Changes in HbA2 and HbF in alpha thalassemia carriers with KLF1 mutation.

作者信息

Satta Stefania, Paglietti Maria Elisabetta, Sollaino Maria Carla, Barella Susanna, Moi Paolo, Desogus Maria Franca, Demartis Franca Rosa, Manunza Laura, Origa Raffaella

机构信息

Dipartimento di Scienze Mediche e Sanità Pubblica, Università degli Studi di Cagliari, Ospedale Microcitemico, Cagliari, Italy; Ospedale Microcitemico "A.Cao" - A.O. Brotzu, Cagliari, Italy.

Dipartimento di Scienze Mediche e Sanità Pubblica, Università degli Studi di Cagliari, Ospedale Microcitemico, Cagliari, Italy.

出版信息

Blood Cells Mol Dis. 2017 May;64:30-32. doi: 10.1016/j.bcmd.2017.03.007. Epub 2017 Mar 18.

DOI:10.1016/j.bcmd.2017.03.007

PMID:28342932

Abstract

α-thalassemia carriers are common in Mediterranean regions, particularly in the Sardinian population.

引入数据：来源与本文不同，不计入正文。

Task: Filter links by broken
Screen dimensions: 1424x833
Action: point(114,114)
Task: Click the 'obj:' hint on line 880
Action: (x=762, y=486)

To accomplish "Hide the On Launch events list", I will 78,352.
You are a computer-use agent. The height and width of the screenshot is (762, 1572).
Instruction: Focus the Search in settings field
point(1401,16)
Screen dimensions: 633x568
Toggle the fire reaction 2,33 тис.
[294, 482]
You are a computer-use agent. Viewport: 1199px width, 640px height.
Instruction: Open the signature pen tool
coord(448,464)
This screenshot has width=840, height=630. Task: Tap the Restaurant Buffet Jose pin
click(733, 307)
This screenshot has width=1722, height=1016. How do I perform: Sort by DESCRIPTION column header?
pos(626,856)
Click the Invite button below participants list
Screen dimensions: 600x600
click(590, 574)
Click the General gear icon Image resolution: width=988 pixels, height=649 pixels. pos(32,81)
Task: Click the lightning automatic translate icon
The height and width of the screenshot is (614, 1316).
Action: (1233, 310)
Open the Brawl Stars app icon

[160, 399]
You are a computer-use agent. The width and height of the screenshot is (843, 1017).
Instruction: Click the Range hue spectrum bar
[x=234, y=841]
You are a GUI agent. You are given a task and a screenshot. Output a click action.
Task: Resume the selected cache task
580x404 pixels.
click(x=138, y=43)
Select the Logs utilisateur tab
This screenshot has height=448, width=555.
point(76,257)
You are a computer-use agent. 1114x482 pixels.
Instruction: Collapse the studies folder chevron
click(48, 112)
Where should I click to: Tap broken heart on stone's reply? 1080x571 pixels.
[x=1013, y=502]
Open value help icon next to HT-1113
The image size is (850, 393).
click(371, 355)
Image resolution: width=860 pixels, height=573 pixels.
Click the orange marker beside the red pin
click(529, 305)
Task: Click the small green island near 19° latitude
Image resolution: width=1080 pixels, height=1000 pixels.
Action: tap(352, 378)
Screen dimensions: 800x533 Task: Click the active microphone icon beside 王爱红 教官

Their haematological phenotype is characterized by reduced MCV and/or MCH with normal or slightly reduced HbA2 levels and normal HbF. Krüppel-like factor 1 (KLF1) is a pleiotropic erythroid transcription factor that is essential for haematopoiesis. Mutations in the KLF1 gene trigger a series of benign human red blood phenotypes, such as an increase in HbA2 and HBF. Recently, it has been found that KLF1 mutations were a frequent cause of borderline HbA2 levels in a group of Sardinian subjects. Here, we found that KLF1 mutations modulate the phenotype in a cohort of α-thalassemia carriers.

摘要

α地中海贫血携带者在地中海地区很常见，尤其是在撒丁岛人群中。他们的血液学表型特征是平均红细胞体积（MCV）和/或平均红细胞血红蛋白含量（MCH）降低，血红蛋白A2（HbA2）水平正常或略有降低，胎儿血红蛋白（HbF）正常。Krüppel样因子1（KLF1）是一种多效性红系转录因子，对造血至关重要。KLF1基因突变会引发一系列良性人类红细胞表型，如HbA2和HbF增加。最近，人们发现KLF1突变是一组撒丁岛受试者中HbA2水平临界的常见原因。在此，我们发现KLF1突变可调节α地中海贫血携带者队列中的表型。